■ EXERCISE BRIEF
In the entries below, every line with the string "computer" is to be reported.

(Stored data)
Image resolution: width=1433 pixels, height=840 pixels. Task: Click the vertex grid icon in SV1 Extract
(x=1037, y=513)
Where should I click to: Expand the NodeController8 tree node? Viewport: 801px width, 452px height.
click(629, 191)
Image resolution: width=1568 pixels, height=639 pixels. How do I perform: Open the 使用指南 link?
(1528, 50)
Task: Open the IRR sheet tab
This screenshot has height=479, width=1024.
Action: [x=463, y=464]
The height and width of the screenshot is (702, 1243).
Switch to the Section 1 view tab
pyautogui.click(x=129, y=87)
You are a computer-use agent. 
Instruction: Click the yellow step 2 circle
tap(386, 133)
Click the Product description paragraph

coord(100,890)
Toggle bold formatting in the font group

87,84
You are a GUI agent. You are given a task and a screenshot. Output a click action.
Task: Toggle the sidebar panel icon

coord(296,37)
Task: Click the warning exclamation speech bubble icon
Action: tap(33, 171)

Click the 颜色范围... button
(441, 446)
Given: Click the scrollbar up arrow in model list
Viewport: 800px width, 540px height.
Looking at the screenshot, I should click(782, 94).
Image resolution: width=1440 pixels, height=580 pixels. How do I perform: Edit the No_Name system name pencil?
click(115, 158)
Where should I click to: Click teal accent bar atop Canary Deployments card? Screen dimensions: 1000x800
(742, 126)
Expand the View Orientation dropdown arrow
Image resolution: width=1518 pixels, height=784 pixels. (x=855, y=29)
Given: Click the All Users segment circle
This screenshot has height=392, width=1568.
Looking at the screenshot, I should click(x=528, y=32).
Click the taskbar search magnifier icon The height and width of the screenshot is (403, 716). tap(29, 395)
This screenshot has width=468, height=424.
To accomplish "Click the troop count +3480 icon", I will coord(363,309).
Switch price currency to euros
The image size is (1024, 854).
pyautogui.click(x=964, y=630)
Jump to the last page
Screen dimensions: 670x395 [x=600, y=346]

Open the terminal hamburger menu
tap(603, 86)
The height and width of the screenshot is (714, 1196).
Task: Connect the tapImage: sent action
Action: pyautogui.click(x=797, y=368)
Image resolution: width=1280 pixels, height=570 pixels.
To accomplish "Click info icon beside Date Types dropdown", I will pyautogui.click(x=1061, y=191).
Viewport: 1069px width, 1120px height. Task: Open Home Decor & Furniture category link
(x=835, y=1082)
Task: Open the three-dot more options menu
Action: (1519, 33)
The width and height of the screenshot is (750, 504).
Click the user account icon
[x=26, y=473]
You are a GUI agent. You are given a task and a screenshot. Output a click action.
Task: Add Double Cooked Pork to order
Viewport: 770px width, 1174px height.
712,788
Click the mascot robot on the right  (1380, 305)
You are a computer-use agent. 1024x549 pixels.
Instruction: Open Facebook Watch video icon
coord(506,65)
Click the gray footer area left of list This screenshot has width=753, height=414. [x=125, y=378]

■ SOLUTION FOR THIS TASK
You are a computer-use agent. 
You are a computer-use agent. 1024x549 pixels.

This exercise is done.